╭──
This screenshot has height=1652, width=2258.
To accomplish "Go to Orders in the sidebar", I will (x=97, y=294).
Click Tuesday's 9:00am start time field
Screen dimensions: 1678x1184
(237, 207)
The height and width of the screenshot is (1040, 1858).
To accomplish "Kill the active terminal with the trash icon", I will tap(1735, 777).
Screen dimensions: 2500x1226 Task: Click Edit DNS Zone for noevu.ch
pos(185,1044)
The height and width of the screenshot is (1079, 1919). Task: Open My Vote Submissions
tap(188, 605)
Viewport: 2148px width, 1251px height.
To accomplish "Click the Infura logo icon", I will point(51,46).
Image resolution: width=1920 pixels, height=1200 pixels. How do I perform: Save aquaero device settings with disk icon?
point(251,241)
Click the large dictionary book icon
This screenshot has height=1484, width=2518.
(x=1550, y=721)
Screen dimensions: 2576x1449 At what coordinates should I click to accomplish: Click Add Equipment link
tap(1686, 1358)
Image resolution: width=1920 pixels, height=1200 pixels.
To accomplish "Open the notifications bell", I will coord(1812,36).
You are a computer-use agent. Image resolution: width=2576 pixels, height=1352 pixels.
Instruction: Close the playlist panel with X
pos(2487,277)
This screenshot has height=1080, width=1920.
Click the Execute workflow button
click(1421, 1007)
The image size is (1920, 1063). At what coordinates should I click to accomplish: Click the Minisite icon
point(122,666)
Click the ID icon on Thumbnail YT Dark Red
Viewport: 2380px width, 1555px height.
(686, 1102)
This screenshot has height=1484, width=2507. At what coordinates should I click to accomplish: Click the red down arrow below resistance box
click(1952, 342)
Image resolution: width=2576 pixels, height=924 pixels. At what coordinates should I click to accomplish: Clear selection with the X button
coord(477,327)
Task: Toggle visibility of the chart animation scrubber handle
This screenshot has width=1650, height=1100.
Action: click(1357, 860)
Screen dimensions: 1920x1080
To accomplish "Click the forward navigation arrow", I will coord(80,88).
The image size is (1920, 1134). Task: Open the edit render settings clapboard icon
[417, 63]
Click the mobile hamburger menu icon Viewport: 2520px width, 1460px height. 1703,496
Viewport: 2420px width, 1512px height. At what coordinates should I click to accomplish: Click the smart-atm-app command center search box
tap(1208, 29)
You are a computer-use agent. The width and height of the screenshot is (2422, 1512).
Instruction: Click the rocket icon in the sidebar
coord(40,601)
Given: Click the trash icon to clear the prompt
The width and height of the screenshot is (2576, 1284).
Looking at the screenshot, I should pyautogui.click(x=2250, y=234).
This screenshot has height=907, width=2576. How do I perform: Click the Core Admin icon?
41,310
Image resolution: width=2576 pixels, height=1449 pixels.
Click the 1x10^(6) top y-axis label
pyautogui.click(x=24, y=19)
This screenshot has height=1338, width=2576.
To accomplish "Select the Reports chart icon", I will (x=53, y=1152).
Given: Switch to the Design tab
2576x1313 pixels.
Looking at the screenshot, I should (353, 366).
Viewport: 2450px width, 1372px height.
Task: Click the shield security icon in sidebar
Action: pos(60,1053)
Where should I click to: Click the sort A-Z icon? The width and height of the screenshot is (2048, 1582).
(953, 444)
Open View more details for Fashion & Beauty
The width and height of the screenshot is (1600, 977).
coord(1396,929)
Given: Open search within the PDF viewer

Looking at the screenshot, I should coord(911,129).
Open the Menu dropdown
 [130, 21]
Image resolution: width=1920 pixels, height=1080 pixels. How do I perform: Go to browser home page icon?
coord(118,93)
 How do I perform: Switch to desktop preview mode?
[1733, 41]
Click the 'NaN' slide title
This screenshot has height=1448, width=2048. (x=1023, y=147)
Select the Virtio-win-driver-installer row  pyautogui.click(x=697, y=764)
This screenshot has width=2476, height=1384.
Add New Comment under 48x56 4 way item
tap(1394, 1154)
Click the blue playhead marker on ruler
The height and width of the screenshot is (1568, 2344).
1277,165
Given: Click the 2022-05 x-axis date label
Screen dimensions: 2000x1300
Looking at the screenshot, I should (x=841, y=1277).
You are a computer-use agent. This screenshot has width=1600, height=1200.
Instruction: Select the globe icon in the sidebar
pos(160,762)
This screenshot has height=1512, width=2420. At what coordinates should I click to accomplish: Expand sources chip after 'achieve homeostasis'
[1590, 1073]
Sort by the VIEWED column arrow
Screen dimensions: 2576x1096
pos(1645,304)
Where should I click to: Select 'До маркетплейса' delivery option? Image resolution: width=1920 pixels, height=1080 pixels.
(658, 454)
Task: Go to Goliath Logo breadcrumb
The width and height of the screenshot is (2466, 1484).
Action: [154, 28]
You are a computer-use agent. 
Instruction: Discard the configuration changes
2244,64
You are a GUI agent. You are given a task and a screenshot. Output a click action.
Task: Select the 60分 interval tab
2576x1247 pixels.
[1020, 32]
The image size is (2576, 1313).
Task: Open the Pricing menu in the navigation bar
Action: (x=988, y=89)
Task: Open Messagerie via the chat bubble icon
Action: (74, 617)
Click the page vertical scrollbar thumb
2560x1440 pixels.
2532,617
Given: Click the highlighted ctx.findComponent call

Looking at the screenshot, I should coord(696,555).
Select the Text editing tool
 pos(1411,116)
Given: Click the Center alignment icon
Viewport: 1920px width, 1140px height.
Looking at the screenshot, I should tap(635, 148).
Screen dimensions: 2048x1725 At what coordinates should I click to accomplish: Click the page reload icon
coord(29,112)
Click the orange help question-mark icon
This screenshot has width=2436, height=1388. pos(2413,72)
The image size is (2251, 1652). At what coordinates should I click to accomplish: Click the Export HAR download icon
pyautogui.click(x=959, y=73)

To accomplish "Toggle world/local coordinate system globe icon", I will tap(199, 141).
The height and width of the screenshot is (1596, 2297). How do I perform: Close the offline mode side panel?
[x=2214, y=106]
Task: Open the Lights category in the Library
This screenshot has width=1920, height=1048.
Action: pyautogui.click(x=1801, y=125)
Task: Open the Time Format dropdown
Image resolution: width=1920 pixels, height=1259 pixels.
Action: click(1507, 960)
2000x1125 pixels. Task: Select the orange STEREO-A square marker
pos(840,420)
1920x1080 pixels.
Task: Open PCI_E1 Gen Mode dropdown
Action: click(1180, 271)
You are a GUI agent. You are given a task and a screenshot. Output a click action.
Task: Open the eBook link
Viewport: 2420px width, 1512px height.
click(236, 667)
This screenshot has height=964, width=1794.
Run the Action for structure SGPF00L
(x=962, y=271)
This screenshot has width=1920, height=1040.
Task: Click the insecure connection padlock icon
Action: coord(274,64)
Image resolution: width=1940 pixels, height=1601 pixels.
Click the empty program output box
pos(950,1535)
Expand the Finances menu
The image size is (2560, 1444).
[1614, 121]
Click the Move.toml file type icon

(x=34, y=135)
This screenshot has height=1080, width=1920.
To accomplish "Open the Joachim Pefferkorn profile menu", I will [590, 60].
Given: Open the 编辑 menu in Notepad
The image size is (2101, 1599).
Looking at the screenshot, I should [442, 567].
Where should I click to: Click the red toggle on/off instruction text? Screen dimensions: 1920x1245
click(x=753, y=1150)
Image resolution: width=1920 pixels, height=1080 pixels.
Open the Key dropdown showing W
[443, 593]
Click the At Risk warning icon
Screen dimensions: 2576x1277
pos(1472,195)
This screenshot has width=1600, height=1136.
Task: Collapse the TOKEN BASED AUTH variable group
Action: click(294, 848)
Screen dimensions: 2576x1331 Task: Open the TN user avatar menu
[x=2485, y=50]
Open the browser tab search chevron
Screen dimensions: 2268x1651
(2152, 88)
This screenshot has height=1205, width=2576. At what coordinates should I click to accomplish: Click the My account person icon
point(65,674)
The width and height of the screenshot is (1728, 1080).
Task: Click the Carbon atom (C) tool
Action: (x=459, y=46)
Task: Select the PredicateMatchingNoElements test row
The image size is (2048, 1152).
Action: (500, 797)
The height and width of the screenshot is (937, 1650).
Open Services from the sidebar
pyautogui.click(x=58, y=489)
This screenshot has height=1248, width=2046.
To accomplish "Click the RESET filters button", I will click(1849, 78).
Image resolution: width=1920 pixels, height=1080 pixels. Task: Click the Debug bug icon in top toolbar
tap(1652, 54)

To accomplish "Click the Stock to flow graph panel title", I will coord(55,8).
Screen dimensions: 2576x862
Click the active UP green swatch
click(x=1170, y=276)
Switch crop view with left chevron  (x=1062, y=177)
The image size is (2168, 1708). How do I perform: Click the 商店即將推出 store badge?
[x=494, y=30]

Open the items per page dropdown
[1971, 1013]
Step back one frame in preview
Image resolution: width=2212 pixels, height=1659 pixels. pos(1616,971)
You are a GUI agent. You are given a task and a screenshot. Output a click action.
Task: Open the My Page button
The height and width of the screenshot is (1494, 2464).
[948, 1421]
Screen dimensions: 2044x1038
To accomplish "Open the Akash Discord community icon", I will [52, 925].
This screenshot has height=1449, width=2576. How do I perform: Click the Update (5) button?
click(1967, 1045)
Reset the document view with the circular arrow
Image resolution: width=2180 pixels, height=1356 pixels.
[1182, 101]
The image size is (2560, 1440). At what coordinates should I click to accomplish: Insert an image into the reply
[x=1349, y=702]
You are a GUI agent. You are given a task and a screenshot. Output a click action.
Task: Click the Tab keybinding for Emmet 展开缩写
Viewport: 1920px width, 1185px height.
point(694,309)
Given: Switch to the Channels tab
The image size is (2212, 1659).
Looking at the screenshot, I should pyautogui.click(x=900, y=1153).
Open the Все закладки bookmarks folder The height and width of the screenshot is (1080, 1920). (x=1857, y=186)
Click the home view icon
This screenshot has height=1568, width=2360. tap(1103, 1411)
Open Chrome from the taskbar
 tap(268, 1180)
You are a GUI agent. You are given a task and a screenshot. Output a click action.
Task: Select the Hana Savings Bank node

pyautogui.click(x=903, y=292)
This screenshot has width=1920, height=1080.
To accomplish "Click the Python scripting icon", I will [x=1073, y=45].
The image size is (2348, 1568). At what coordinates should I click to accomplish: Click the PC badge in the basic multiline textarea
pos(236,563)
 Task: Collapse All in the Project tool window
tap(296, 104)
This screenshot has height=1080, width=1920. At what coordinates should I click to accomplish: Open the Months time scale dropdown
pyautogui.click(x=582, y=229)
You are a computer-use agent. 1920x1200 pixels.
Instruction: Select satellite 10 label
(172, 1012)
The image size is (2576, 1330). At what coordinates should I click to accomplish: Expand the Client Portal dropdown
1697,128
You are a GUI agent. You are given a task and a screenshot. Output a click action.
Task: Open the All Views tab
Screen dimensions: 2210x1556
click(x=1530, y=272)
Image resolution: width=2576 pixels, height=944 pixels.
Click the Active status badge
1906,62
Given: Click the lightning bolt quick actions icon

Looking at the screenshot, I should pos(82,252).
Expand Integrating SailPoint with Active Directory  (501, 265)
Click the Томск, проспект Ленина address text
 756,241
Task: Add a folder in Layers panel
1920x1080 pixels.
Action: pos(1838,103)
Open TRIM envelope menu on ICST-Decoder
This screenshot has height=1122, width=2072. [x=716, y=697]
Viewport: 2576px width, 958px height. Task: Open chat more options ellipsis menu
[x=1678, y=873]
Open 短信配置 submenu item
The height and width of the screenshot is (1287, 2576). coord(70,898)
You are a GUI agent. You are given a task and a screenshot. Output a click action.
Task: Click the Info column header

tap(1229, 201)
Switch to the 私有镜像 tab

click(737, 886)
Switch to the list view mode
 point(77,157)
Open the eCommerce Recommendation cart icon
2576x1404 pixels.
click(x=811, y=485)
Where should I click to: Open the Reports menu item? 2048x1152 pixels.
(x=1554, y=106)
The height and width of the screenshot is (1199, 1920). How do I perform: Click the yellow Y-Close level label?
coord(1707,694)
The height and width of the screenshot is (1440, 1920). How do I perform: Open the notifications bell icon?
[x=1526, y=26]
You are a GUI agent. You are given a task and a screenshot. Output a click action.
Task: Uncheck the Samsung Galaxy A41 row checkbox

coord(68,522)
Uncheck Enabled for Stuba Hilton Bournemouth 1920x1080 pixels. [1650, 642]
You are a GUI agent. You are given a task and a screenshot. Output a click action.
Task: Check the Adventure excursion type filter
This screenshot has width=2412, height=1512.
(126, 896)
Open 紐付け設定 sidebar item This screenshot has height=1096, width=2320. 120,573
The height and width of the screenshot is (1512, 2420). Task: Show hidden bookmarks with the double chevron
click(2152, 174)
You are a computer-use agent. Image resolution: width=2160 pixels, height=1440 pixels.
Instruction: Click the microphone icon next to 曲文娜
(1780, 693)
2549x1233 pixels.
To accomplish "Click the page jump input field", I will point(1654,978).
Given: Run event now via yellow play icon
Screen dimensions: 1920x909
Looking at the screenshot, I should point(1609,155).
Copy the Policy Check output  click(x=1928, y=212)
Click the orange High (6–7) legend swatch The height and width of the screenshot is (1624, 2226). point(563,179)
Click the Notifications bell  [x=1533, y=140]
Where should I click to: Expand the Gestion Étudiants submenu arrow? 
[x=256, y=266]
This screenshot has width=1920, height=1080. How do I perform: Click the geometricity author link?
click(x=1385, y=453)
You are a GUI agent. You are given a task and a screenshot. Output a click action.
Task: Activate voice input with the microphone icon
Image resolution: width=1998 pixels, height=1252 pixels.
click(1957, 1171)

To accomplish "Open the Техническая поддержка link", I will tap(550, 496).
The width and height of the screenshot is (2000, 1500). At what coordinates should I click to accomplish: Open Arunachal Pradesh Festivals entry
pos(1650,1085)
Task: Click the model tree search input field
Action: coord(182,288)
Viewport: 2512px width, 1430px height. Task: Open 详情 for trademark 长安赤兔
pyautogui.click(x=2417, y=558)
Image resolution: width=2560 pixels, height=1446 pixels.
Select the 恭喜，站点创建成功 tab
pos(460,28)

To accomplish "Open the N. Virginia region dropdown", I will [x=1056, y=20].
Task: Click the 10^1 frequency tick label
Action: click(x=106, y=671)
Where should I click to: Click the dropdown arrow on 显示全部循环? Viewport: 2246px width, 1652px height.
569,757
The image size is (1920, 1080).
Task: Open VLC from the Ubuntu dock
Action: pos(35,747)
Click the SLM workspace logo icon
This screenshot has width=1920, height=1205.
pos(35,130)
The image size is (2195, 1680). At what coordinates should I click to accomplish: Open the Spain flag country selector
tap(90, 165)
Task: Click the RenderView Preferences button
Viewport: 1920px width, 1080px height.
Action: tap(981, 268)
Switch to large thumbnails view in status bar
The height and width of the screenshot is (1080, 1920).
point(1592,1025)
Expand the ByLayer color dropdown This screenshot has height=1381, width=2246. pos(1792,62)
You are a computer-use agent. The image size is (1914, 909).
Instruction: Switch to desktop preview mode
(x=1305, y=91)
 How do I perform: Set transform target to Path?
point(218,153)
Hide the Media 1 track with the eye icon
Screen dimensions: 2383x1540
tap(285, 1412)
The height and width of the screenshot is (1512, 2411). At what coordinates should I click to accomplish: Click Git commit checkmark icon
╰──
Your task: Print, without alteration, only the lines above between the one holding "This screenshot has width=1650, height=1100." and the one holding "Given: Click the trash", inclusive.

Completed exercise:
This screenshot has width=1650, height=1100.
Action: click(1357, 860)
Screen dimensions: 1920x1080
To accomplish "Click the forward navigation arrow", I will coord(80,88).
The image size is (1920, 1134). Task: Open the edit render settings clapboard icon
[417, 63]
Click the mobile hamburger menu icon Viewport: 2520px width, 1460px height. 1703,496
Viewport: 2420px width, 1512px height. At what coordinates should I click to accomplish: Click the smart-atm-app command center search box
tap(1208, 29)
You are a computer-use agent. The width and height of the screenshot is (2422, 1512).
Instruction: Click the rocket icon in the sidebar
coord(40,601)
Given: Click the trash icon to clear the prompt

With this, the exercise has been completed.